INFO - 2021-08-30 16:38:07,138 - __init__ - Enabling RDKit 2021.03.3 jupyter extensions


In [3]:
from utils import show_molecule_idx
from utils import AlignShow, translate_and_rotate

In [4]:
from rdkit.Chem.Scaffolds import MurckoScaffold as MS

In [5]:
path = "ligands/CDK2"
files = [os.path.join(path, f) for f in os.listdir(path) if os.path.splitext(f)[-1] == ".pcd" and os.path.splitext(f)[0][-4:] == "tran"]

# Order ligands
# This should make the three chemical series pop-up in the PCD fit
names = {
    "4ek4_B_1CK": "CS1",
    "4ek5_B_03K": "CS3",
    "4fkg_B_4CK": "CS4",
    "4fki_B_09K": "CS9",
    "4fkj_B_11K": "CS11",
    "3sw4_B_18K": "CS18",
    "3sw7_B_19K": "CS19",
    "4fko_B_20K": "CS20",
    "4fkp_B_LS5": "CS241",
    "4fkq_B_42K": "CS242",
    "4fkr_B_45K": "CS245",
    "4fks_B_46K": "CS246",
    "4fkt_B_48K": "CS248",
    "4fku_D_60K": "CS260",
    "4fkv_B_61K": "CS261",
    "4fkw_B_62K": "CS262",
}

files.sort(key=lambda f: int(names[os.path.splitext(os.path.basename(f))[0].replace("_tran", "")].replace("CS", "")))

print(files)

pcds = []
mols = []
for f in files:
    pcd = o3d.io.read_point_cloud(f)
    pcds.append(pcd)

    s = Chem.SDMolSupplier(f.replace(".pcd", ".sdf"))
    mol = next(s)
    mols.append(mol)

['ligands/CDK2/4ek4_B_1CK_tran.pcd', 'ligands/CDK2/4ek5_B_03K_tran.pcd', 'ligands/CDK2/4fkg_B_4CK_tran.pcd', 'ligands/CDK2/4fki_B_09K_tran.pcd', 'ligands/CDK2/4fkj_B_11K_tran.pcd', 'ligands/CDK2/3sw4_B_18K_tran.pcd', 'ligands/CDK2/3sw7_B_19K_tran.pcd', 'ligands/CDK2/4fko_B_20K_tran.pcd', 'ligands/CDK2/4fkp_B_LS5_tran.pcd', 'ligands/CDK2/4fkq_B_42K_tran.pcd', 'ligands/CDK2/4fkr_B_45K_tran.pcd', 'ligands/CDK2/4fks_B_46K_tran.pcd', 'ligands/CDK2/4fkt_B_48K_tran.pcd', 'ligands/CDK2/4fku_D_60K_tran.pcd', 'ligands/CDK2/4fkv_B_61K_tran.pcd', 'ligands/CDK2/4fkw_B_62K_tran.pcd']


In [6]:
_ = widgets.interact(lambda index: show_molecule_idx(index, mols), index=widgets.IntSlider(min=0, max=len(mols)-1, step=1, value=1))

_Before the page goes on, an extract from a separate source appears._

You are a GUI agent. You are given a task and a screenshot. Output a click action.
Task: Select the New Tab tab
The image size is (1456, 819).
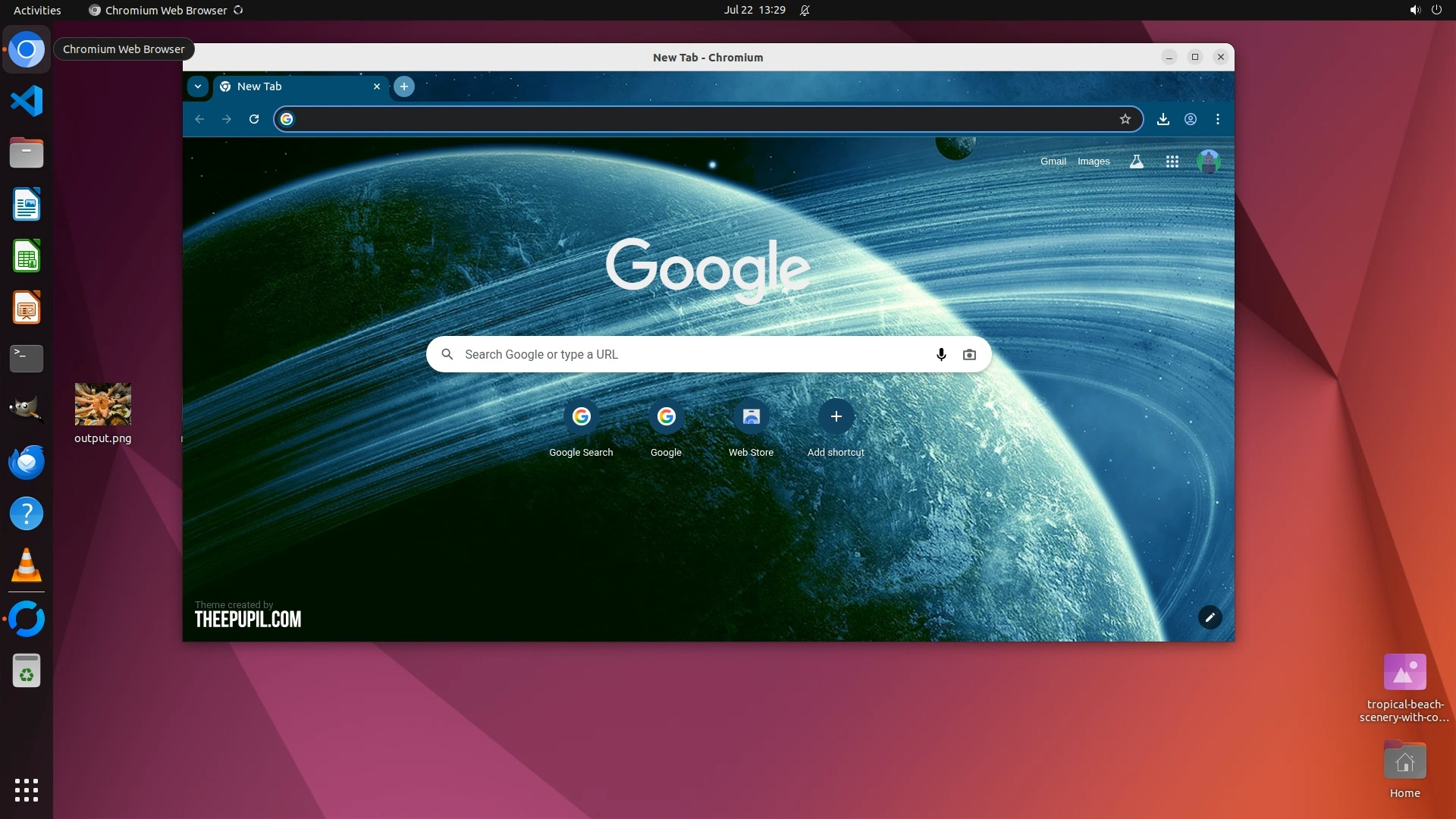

interactive(children=(IntSlider(value=1, description='index', max=15), Output()), _dom_classes=('widget-intera…

In [7]:
msMols = [MS.GetScaffoldForMol(mol) for mol in mols]

In [8]:
_ = widgets.interact(lambda index: show_molecule_idx(index, msMols), index=widgets.IntSlider(min=0, max=len(mols)-1, step=1, value=1))

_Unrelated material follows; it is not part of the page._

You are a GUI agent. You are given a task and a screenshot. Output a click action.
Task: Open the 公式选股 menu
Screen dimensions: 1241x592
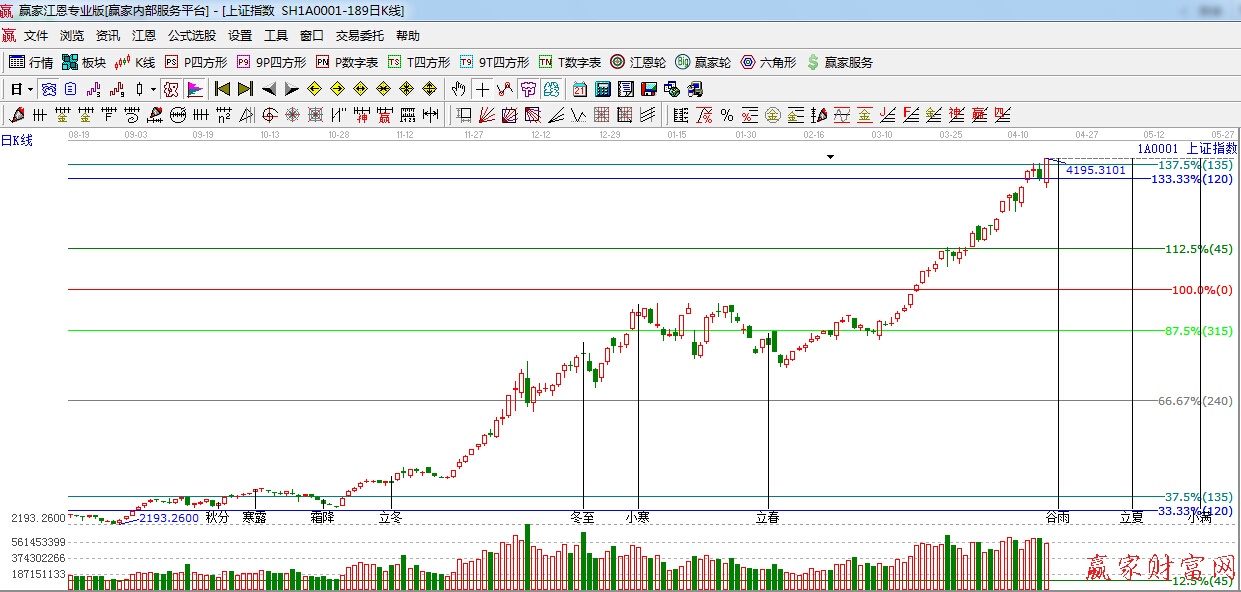(x=191, y=35)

interactive(children=(IntSlider(value=1, description='index', max=15), Output()), _dom_classes=('widget-intera…

Write scaffolds to file:

In [9]:
for idx, mol in enumerate(msMols):    
    # Randomly translate and rotate Murcko scaffolds
    translate_and_rotate(mol)

    with Chem.SDWriter(os.path.join(path, f"murcko_{idx}.sdf")) as w:
        w.write(mol, confId=0)

In [10]:
n_mols_minus_one = len(mols) - 1

In [11]:
%%bash -s "$path" "$n_mols_minus_one"

# Python variable path passed to bash
# Can be accessed with $1

# Python variable n_frags passed to bash
# Can be accessed with $2

# Unfortunately molgrid does not work well with pybel
# molgrid_to_pcd needs to run within a Singularity container
# (RDKit and molgrid compiled from source!)
# See https://github.com/gnina/libmolgrid/issues/62

for SCAFFOLD in $(seq 0 $2)
do
    singularity run --nv --app python ../development/densitymatch.sif \
        ../molgrid_to_pcd.py ${PWD}/${1}/murcko_${SCAFFOLD}.sdf -o ${PWD}/${1}/murcko_${SCAFFOLD}.pcd \
            --ligmap ${PWD}/../files/ligmap
done

In [12]:
!ls ligands/CDK2 | grep "murcko.*\.pcd"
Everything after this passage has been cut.